- [What this task involves]: When you transcribe the listing that follows, keep every line exact and omit the pictures.
----------
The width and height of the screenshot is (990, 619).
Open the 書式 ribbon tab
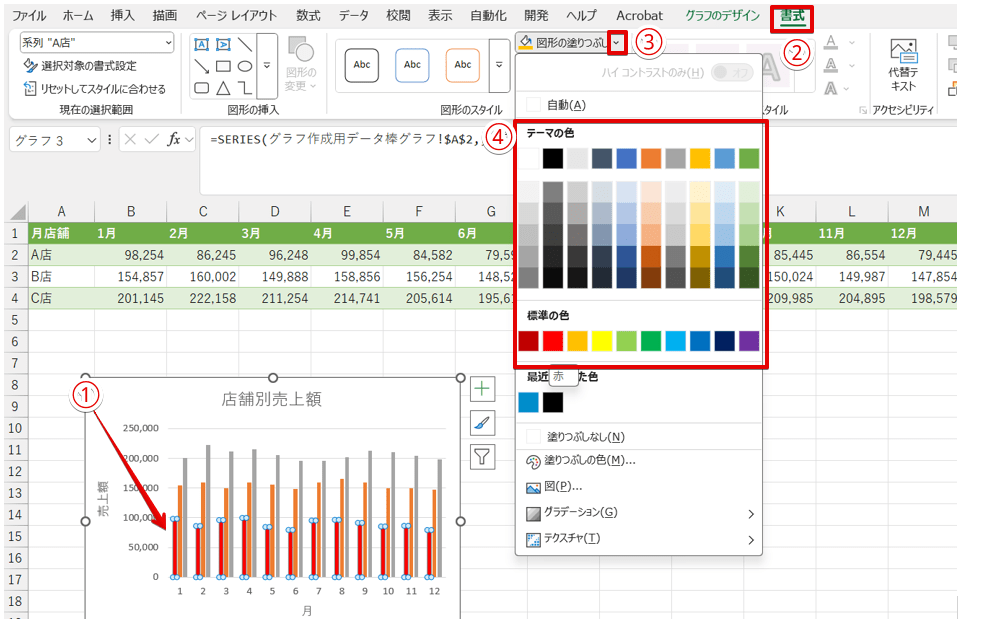click(791, 16)
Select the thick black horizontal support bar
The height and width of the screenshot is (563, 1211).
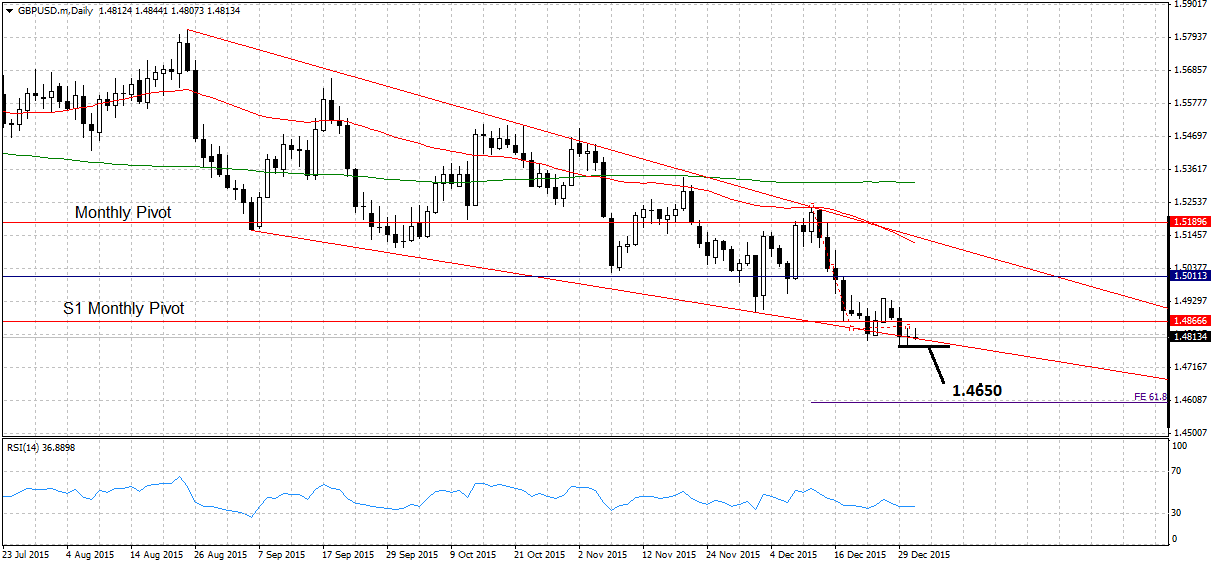coord(923,347)
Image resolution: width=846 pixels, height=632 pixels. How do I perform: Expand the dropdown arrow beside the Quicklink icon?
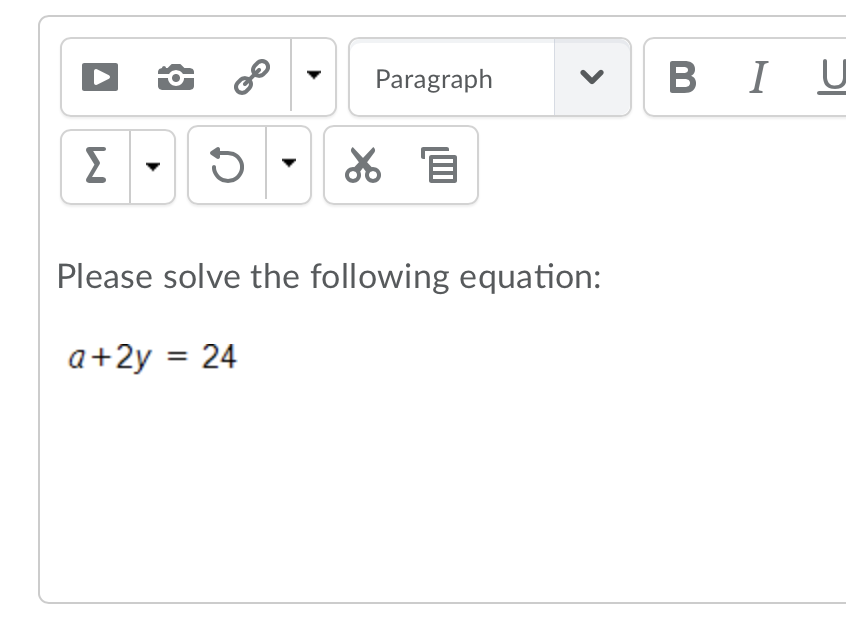(314, 77)
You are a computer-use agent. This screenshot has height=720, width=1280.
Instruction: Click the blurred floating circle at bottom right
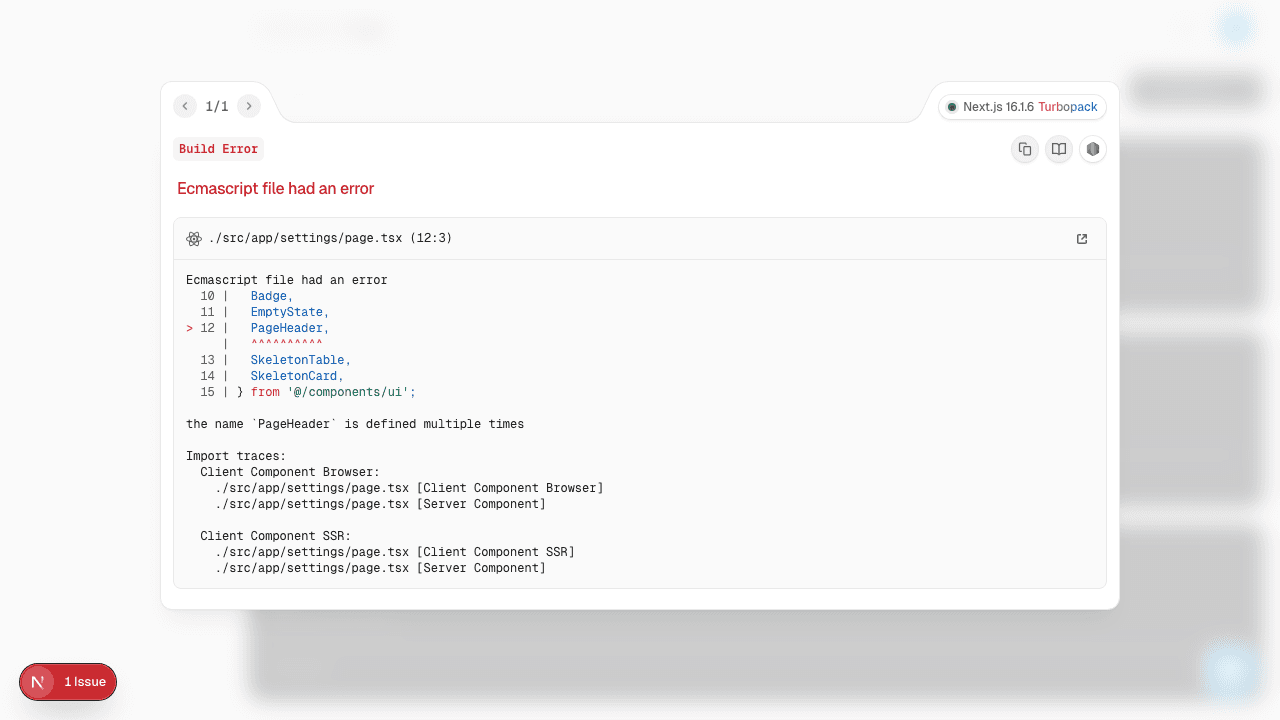click(x=1229, y=671)

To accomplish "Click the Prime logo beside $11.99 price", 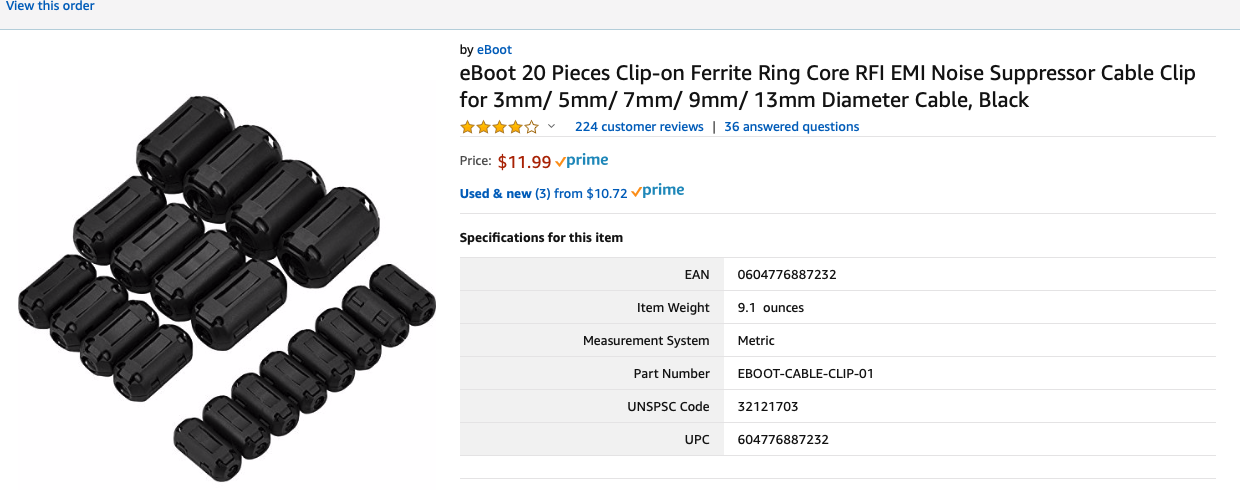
----------
- [The completed task]:
The width and height of the screenshot is (990, 619).
Open the 書式 ribbon tab
click(791, 16)
Select the thick black horizontal support bar
The height and width of the screenshot is (563, 1211).
coord(923,347)
Image resolution: width=846 pixels, height=632 pixels. How do I perform: Expand the dropdown arrow beside the Quicklink icon?
(314, 77)
You are a computer-use agent. This screenshot has height=720, width=1280.
Instruction: Click the blurred floating circle at bottom right
click(x=1229, y=671)

To accomplish "Click the Prime logo beside $11.99 price", 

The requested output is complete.